=== YOUR INSTRUCTIONS ===
Please produce an exact transcription of the lines from the one containing "[cc] (70, 209)" through the last line of the entries, leaving out every picture.

=== INPUT ===
++++++++

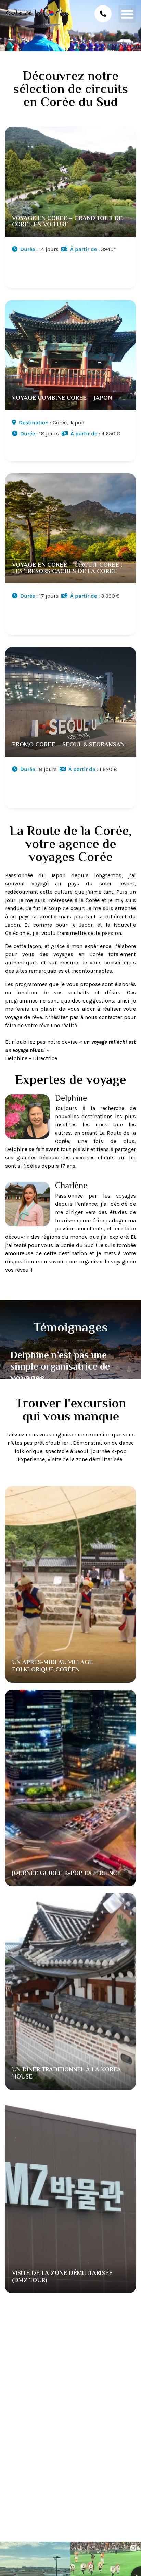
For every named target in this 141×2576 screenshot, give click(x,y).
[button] (127, 14)
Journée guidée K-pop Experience (66, 1873)
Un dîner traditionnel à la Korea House (66, 2073)
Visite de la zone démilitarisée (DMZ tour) (62, 2277)
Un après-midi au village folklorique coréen (52, 1666)
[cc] (70, 209)
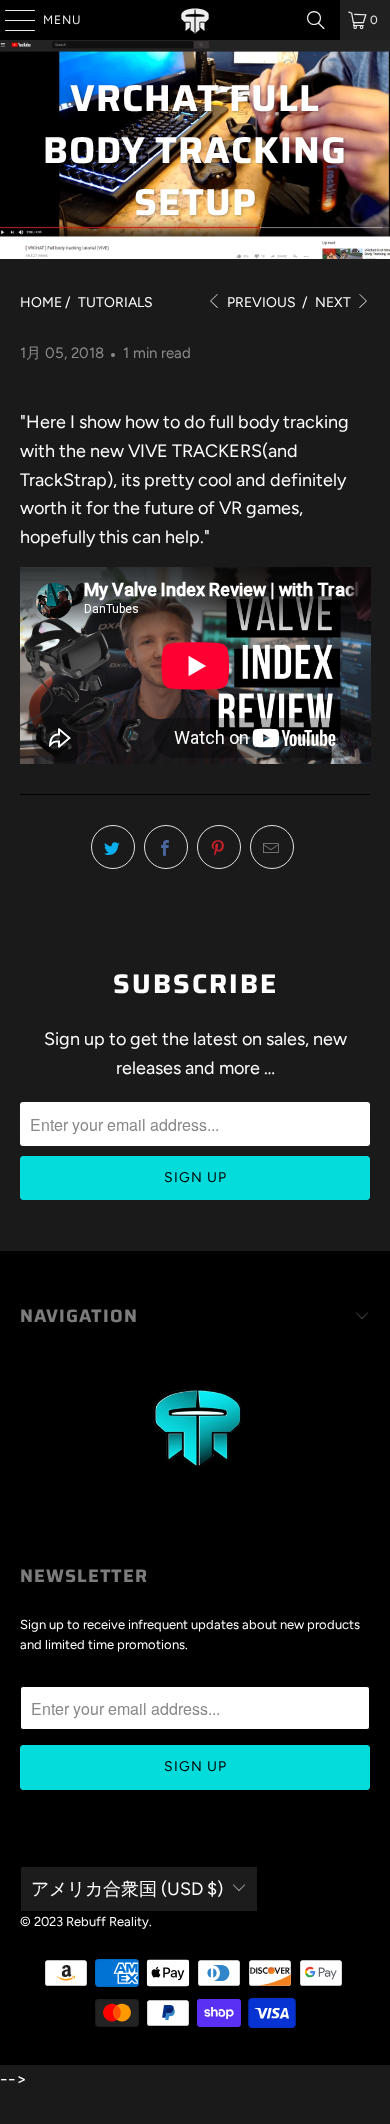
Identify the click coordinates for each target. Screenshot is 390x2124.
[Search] (316, 20)
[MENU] (10, 20)
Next (334, 302)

++++++++

=== SOLUTION TO THE PROBLEM ===
[cc] (70, 209)
Identify the click coordinates for each target. Screenshot is 390x2124.
[Search] (316, 20)
[MENU] (10, 20)
Next (334, 302)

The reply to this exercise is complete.